3. It will thus be seen that I agree substantially with all the reasons given by my brother Stephen for his conclusions and that, whilst otherwise agreeing with his reasons, I do not wholly share the reservations which my brother Menzies makes. (at p316)

McTIERNAN J. This matter is an application for a writ of prohibition pursuant to the Constitution, s. 75 (v). Each of the applicants is a local government authority and an "employer" as defined by s. 4 (1) of the Conciliation and Arbitration Act 1904 (Cth), as amended. The respondents in the application are a Commissioner appointed under s. 6 of the Act, and the Association of Professional Engineers, Australia, which is an organization of employees registered under the Act. The employees of the local government authorities include members of the Association. Each employee is an "employee" as defined by s. 4 (1) of the Act. The wages and conditions of employment of the employees are prescribed by awards made under the Act. There are in the awards conditions as to the termination of employment and as to dismissal from employment. The former provide for termination after the expiry of a notice of termination. The right of dismissal without notice upon grounds justifiable at common law is not taken away by the awards. (at p316)

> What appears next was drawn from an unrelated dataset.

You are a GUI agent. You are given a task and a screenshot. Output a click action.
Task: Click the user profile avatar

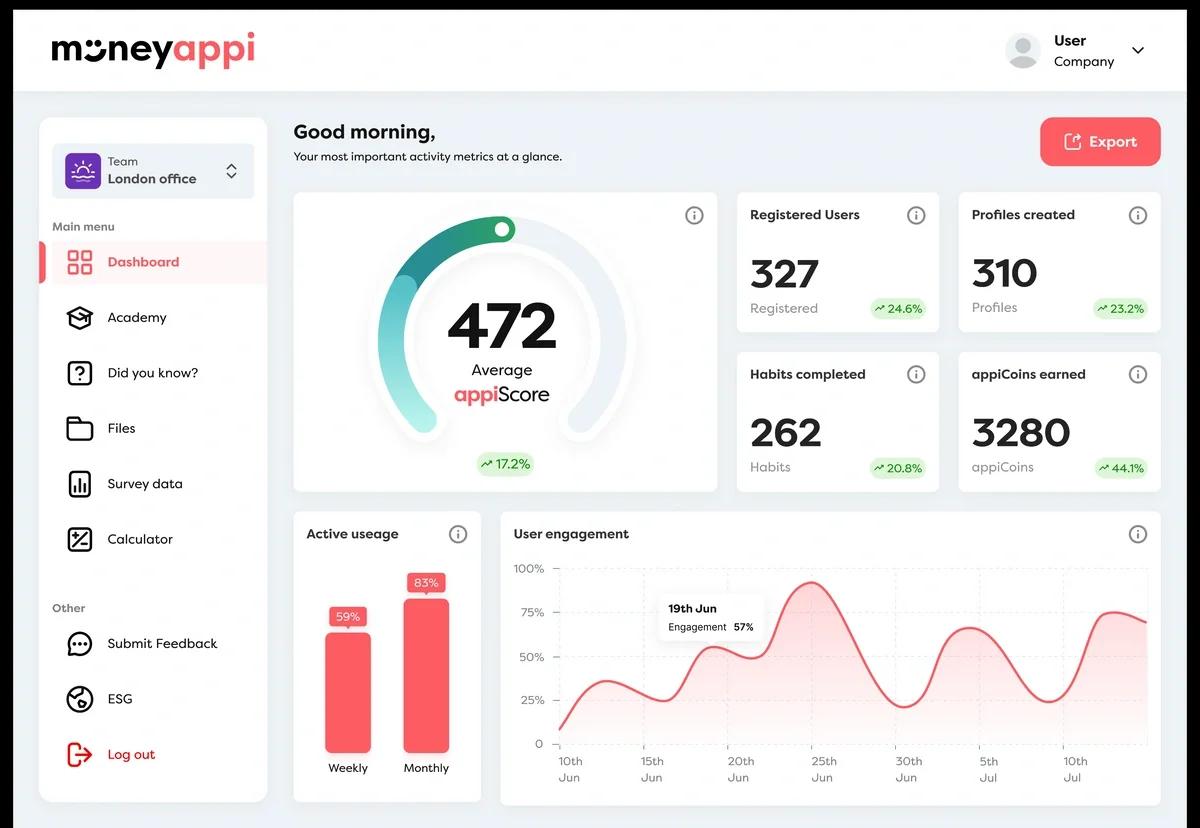[x=1023, y=51]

2. On 23rd March 1972 the Association made a written demand on each local government authority, which reads thus: "The Association of Professional Engineers, Australia on behalf of its members and persons eligible to be members employed by your Council makes the following claim: (a) That officers, in the event that their employment is terminated or who are dismissed, shall have the right to appeal against such purported termination or dismissal to the Commonwealth Conciliation and Arbitration Commission provided any such appeal is made within 14 days of the purported termination or dismissal. (b) The Commonwealth Conciliation and Arbitration Commission shall determine whether or not the purported termination or dismissal was harsh, unjust or unreasonable and may make such settlement as it deems just in the circumstances. If your Council is not prepared to grant this claim by Friday 31 March, 1972 it is the intention of the Association to notify the Industrial Registrar of the existence of an industrial dispute within the meaning of section 28 of the Commonwealth Conciliation and Arbitration Act." (at p317)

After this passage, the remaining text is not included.